Re: Supporting Scoped Selectors in Selectors API 2

Anne van Kesteren wrote:
> On Tue, 29 Sep 2009 13:07:41 +0200, Lachlan Hunt
> <> wrote:
>> We shouldn't require authors to jump through overly complicated hoops
>> just to use the API to do what many are already doing significantly
>> easier with JS libraries, and we definitely shouldn't make the API so
>> complex that authors need to rely on the level of abstraction provided
>> by JS libraries just to use it.
> I do not think it is as complex as you make it out to be (especially for
> the >90% case) and changing Selectors syntax has at least as much
> additional cognitive load if not more if you ask me.
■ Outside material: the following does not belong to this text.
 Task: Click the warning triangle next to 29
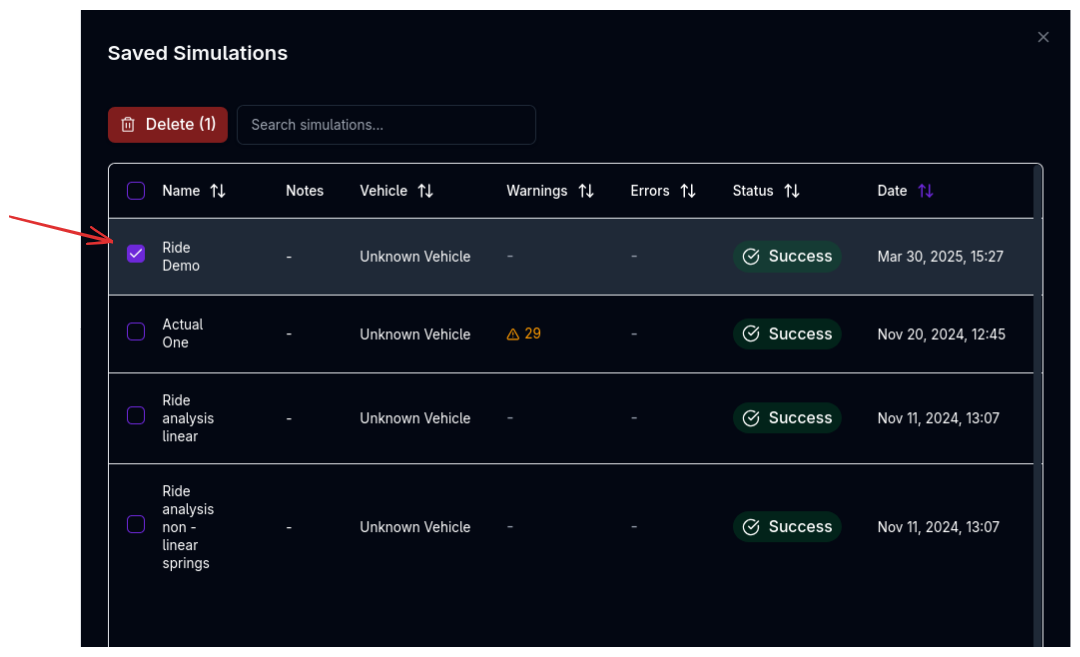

Well, that's not true, based on the fact that thousands of authors using 
JS libraries seem to be having absolutely no trouble with the special 
syntax and many find the results to be rather intuitive.  Even fantasai 
claimed earlier in this thread [1] that the results would be more 
intuitive, despite subsequently objecting to the essential processing 
requirements that would achieve those results.  So your claim is 
demonstrably false.

But I believe I have found a way to make even more intuitive without 
breaking anyone's expectations.

I removed the syntactic flag from the scoped selector string and 
introduced scoped methods instead.

When those methods are used, for each selector in the group, if the 
first sequence of simple selectors contains :reference, then no special 
processing is performed.  Otherwise, if it begins with a sequence of 
simple selectors that doesn't contain :reference, then :reference 
followed by a descendant combinator is inserted.  Otherwise, if it 
begins with a combinator (>, + or ~), then :reference is inserted.

For example,

"div div" becomes ":reference div div"
"+p" becomes ":reference+p"
":reference>p" is unchanged.

This allows authors to be explicit if they don't like the shorthand 
syntax, while still allowing the shorthand for those that do.

>> Then there's the problem that JS libraries will have to continue
>> including their own, slower selector parsing libraries that have to
>> handle the insertion of :reference themselves before passing it to the
>> API, using a function similar to that above.
> Giving that JavaScript engines are becoming increasingly optimized some
> very simple string processing does not seem like it will be that slower.
> The overhead will be more in using a library I'd think :-)

Right, JS libraries do have their own significant overhead.  But by 
making the APIs more complex to use than needed, we only increase the 
overhead and increase authors dependance on them, which doesn't help at all.